A tal proposito viene evidenziato pure che dopo la campagna cantonale di sensibilizzazione e monitoraggio effettuata in Ticino tra il 2005 e il 2010 «i controlli radon sono drasticamente calati».

Lo studio, poi, offre pure una panoramica a livello geografico, che permette di evidenziare alcune differenze territoriali, «mostrando come in alcuni distretti, come la Leventina, la Riviera e la Vallemaggia, le concentrazioni risultino mediamente più elevate». E permette anche di identificare i dieci Comuni con la più alta concentrazione media di radon: Bosco Gurin, Lamone, Frasco, Giornico, Astano, Faido, Campo Vallemaggia, Bissone, Croglio e Cadempino.

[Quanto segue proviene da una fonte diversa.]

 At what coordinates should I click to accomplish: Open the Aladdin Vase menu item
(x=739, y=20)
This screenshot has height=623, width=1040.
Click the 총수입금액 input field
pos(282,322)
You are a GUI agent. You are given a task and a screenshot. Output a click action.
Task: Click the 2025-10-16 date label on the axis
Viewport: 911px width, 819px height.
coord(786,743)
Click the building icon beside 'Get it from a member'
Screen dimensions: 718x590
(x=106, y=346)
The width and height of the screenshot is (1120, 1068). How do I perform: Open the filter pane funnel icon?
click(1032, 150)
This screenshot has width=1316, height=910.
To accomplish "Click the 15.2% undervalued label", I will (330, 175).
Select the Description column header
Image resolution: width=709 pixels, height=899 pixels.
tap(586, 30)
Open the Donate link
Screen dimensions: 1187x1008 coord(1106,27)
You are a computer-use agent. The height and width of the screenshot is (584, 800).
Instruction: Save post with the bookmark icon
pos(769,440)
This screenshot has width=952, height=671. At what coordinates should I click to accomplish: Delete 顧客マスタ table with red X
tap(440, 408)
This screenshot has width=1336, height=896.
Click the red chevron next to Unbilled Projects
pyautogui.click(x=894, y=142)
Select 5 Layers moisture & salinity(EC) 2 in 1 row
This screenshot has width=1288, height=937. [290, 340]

Lo studio si sofferma infine anche sul fatto che la presenza di radon è particolarmente rischiosa per la popolazione fumatrice: «Il fumo di tabacco – viene sottolineato – rappresenta la principale causa di cancro ai polmoni a livello globale, ma la presenza di radon negli ambienti chiusi può agire come fattore moltiplicatore del rischio». Nel dettaglio, viene pure spiegato che «in Svizzera, il cancro ai polmoni rappresenta circa il 12–15% di tutti i decessi per tumore, e tra questi si stimano ogni anno 200–300 morti attribuibili al radon». E, aggiungono i ricercatori, «se consideriamo il rischio più elevato per la popolazione fumatrice, questo dato assume un peso considerevole in Ticino, dove la popolazione fumatrice conta oltre 88.000 persone, pari a circa il 25% dei residenti». E, dunque, «la combinazione tra l’ampia diffusione del fumo e le elevate concentrazioni di radon indoor rende quindi il Cantone Ticino una regione particolarmente vulnerabile». Motivo per cui, nelle conclusioni del rapporto viene evidenziato che «una gestione oculata della problematica legata al radon è fondamentale a salvaguardia della salute pubblica». Secondo i ricercatori «la diffusione delle conoscenze scientifiche sul radon e sulle sue implicazioni sanitarie, unita a politiche attive di risanamento e monitoraggio, così come a campagne di sensibilizzazione della popolazione, rappresenta un passaggio essenziale per la riduzione del rischio sanitario». E, oltre a ciò, «l’adozione di tecnologie edilizie adeguate (...) e di misure di prevenzione individuale, quali la rinuncia al fumo e lo screening in caso di fumatori esposti ad alte concentrazioni di radon, possono contribuire in maniera determinante alla tutela della salute pubblica nel contesto ticinese». Nel rapporto viene infine spiegato che è «auspicabile che le autorità cantonali rafforzino le campagne di misurazione e risanamento, concentrandosi soprattutto su quegli edifici che non sono mai stati oggetto di monitoraggio». E, «allo stesso tempo, è indispensabile che la popolazione sia informata sui rischi del radon, specialmente se fumatrice».